Mereka menemukan Dokter Gunadi di sebuah kamar, di atas kursi. Ia meringkuk sendirian. Ia tak ikut keramaian berebut makan.
Perawat Amanda meletakkan mangkok isi sop di atas meja dekatnya.
“Dari mana?” tanya Dokter Gunadi ketika dilihatnya dua orang rekan mudanya itu.
Dokter Hengki dan Amanda tak mengerti.
“Apakah Tim SAR sudah sampai ke sini lagi?” tanya Dokter Gunadi menjelaskan pertanyaannya yang pertama.

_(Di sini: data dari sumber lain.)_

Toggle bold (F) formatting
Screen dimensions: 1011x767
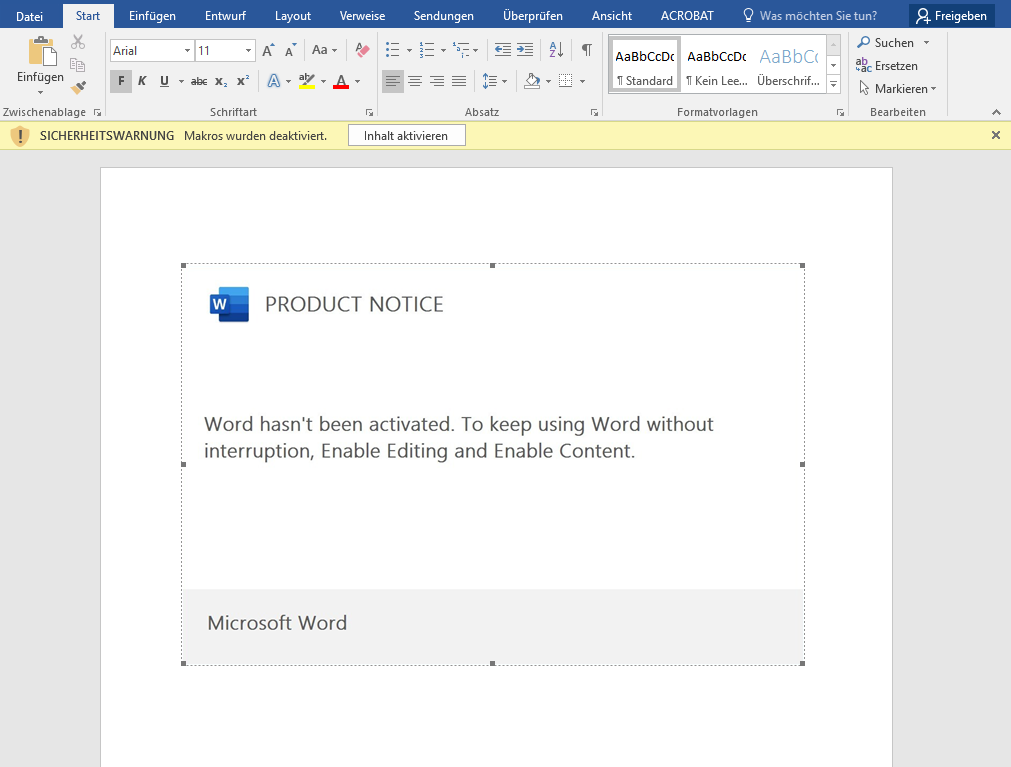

“Ini bukan dari Tim SAR, Dokter. Mereka berdua menembus banjir, berenang sampai posko pengungsian,” jawab Dokter Hengki.
“Si Setan itu?” Dokter Gunadi terbatuk. Batuk yang bersambungan. Kering, seperti mengabarkan ada rongga yang tak berisi apa-apa di tubuhnya. Itu membuat panik Dokter Hengki dan Amanda.
“Maaf, Dokter. Ijinkan saya memeriksa kesehatan Anda,” kata Dokter Hengki.
Amanda gemetar. Batuk itu, ia tak pernah dengar batuk yang seperti itu menimpa Dokter Gunadi. Ia sedih dokter menolak dipapah ke brankar yang kosong karena penghuninya pergi meminta makanan.
Dokter tua itu berjalan sendiri dan merebahkan tubuhnya. Amanda dapat merasakan perasaan kecamuk yang melanda Dokter Hengki yang menghadapi Dokter Gunadi, yang sama profesinya. Itu perasaan yang wajar. Seorang panutan yang sakit. Rasanya ingin Amanda menukar kesehatannya dengan sakitnya dokter senior itu, yang dianggapnya sebagai ayahnya.
Dokter Hengki tak berani memandang mata orang tua di bawahnya. Sesekali ia melewati mata itu. Tak mau menyaksikan mata yang ia kenali, mata milik orang yang ia hormati, berubah lemah, tak bercahaya.
Amanda bersyukur Dokter Gunadi tidak menolak diperiksa. Ia tahu apa yang dirasakan Dokter Hengki karena dirinya juga menyayangi orang itu, sebagai orang tua sendiri.
“Aku harus selamatkan orang yang harus diselamatkan,” gumam Dokter Hengki.
“Apa maksudmu? Orang-orang lain tidak bisa kau selamatkan karena aku?” sergah Dokter Gunadi. Matanya masih tak memancarkan gairah kehidupan.